» Exercise instructions: Word for word, copy the lines beginning at the one with "Given: Open the embedded tweet info icon" and ending at the last line below; pictures stay out.
:::::
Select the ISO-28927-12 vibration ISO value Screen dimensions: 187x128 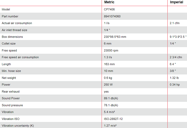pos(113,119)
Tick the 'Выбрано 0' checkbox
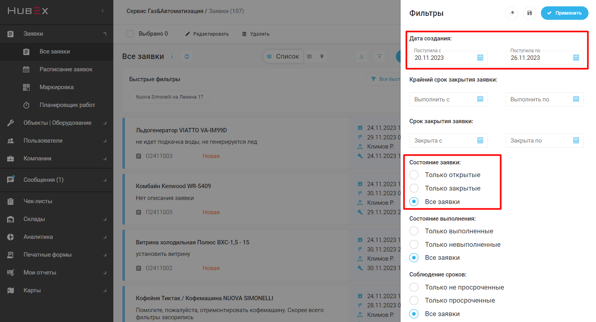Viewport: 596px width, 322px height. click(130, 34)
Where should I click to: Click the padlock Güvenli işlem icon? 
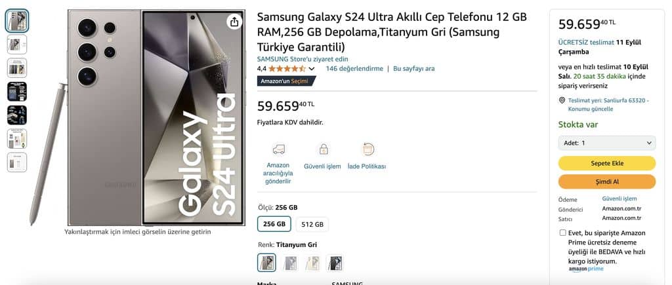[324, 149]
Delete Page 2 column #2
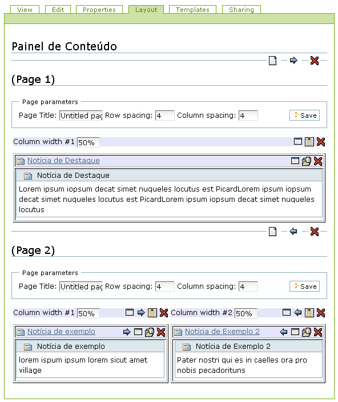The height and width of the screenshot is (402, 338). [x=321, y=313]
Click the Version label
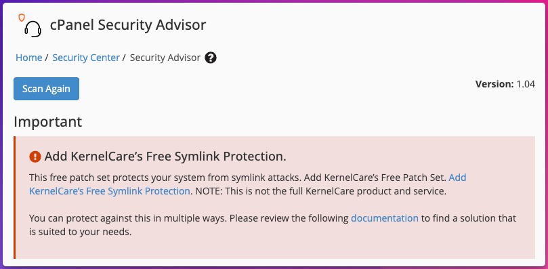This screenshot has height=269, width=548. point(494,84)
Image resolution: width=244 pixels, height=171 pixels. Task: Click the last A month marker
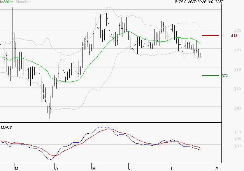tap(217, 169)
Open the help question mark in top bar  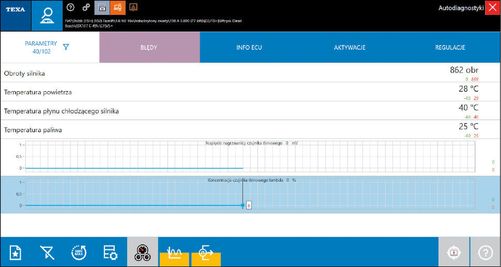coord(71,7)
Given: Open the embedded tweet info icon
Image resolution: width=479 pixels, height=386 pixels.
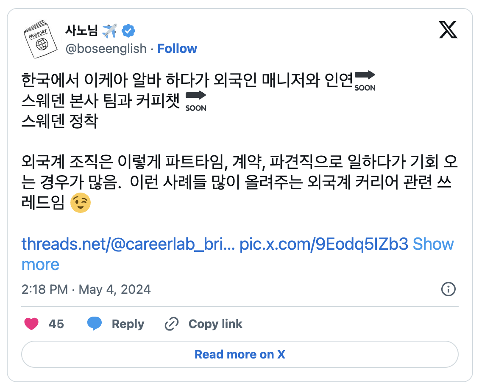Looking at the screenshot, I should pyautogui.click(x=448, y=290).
:::::
» Response:
Given: Open the embedded tweet info icon
Image resolution: width=479 pixels, height=386 pixels.
Looking at the screenshot, I should pyautogui.click(x=448, y=290).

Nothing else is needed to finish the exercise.